Bressanone laboratorio del turismo del futuro con il DestinationCamp 2026

Per tre giorni Bressanone si è trasformata in un laboratorio internazionale dedicato al turismo del futuro. Dal 5 al 7 maggio la città altoatesina e l’Abbazia di Novacella hanno ospitato la 16ª edizione del DestinationCamp, evento che ha riunito oltre 220 professionisti provenienti da Germania, Austria, Svizzera e Alto Adige.

Al centro del confronto temi come trasformazione delle destinazioni, sostenibilità, sviluppo urbano e nuove forme di collaborazione tra turismo, economia e territorio. Il congresso ha coinvolto direttamente la città, portando workshop e incontri fuori dalle tradizionali sale conferenze. Diverse attività si sono infatti svolte in aziende del territorio come Durst, duka e Progress.

Tra le esperienze proposte ai partecipanti anche visite dedicate all’architettura, incontri con imprese innovative, tappe nei masi locali e un’escursione al Brenner Base Tunnel. In serata spazio anche alla cultura con le installazioni del Water Light Festival, che hanno trasformato il centro storico in un percorso tra arte luminosa e spazio urbano.
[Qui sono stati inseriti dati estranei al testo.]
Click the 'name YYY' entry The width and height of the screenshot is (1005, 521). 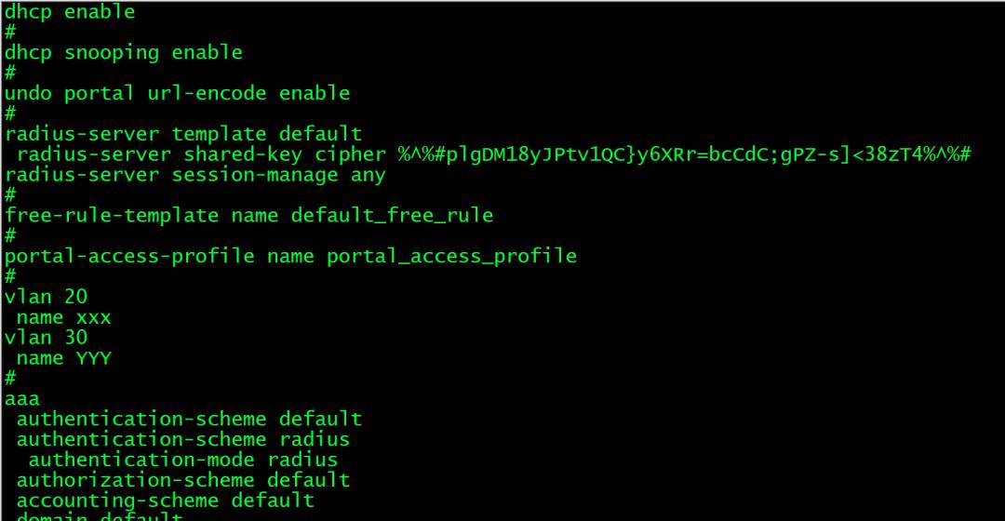(64, 358)
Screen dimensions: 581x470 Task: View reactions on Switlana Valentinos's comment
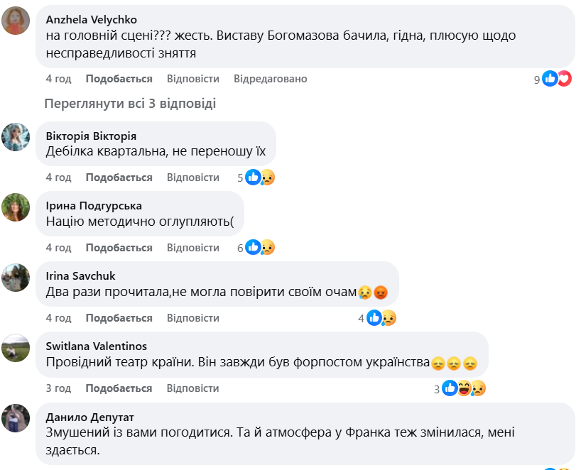[463, 388]
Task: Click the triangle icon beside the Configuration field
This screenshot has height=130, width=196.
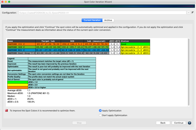Action: click(193, 13)
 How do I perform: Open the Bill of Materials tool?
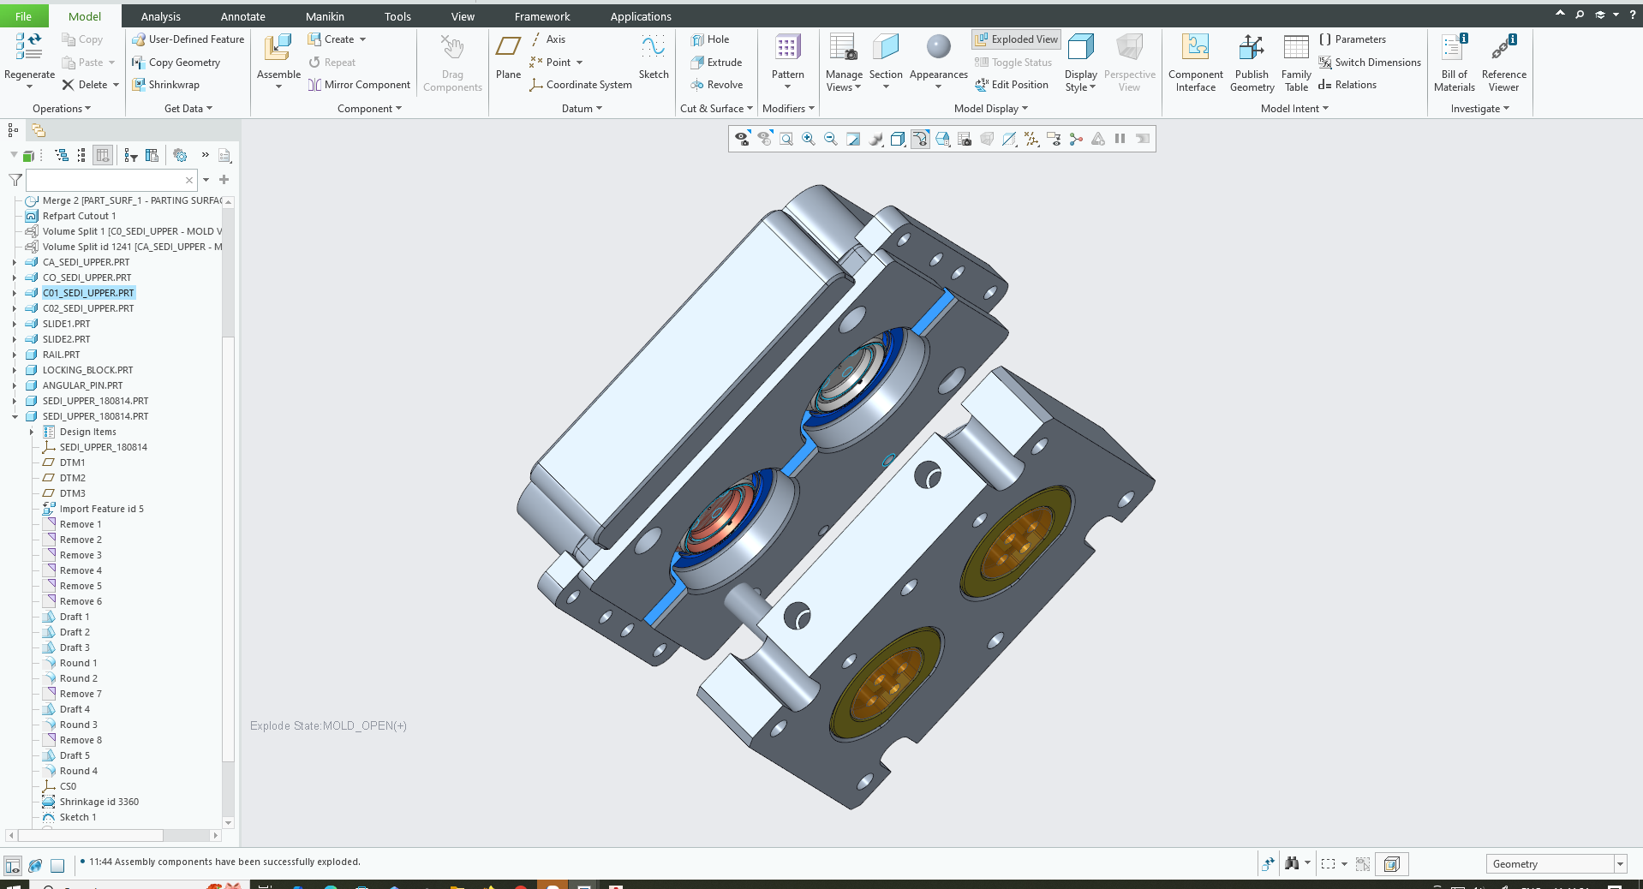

Secondo gli organizzatori, il DestinationCamp ha mostrato concretamente il modello di sviluppo integrato portato avanti da anni a Bressanone, dove turismo, agricoltura, industria, cultura e mobilità dialogano in modo sempre più stretto. Un’esperienza che ha permesso alla città di presentarsi non solo come sede congressuale, ma come esempio di destinazione contemporanea e orientata al futuro.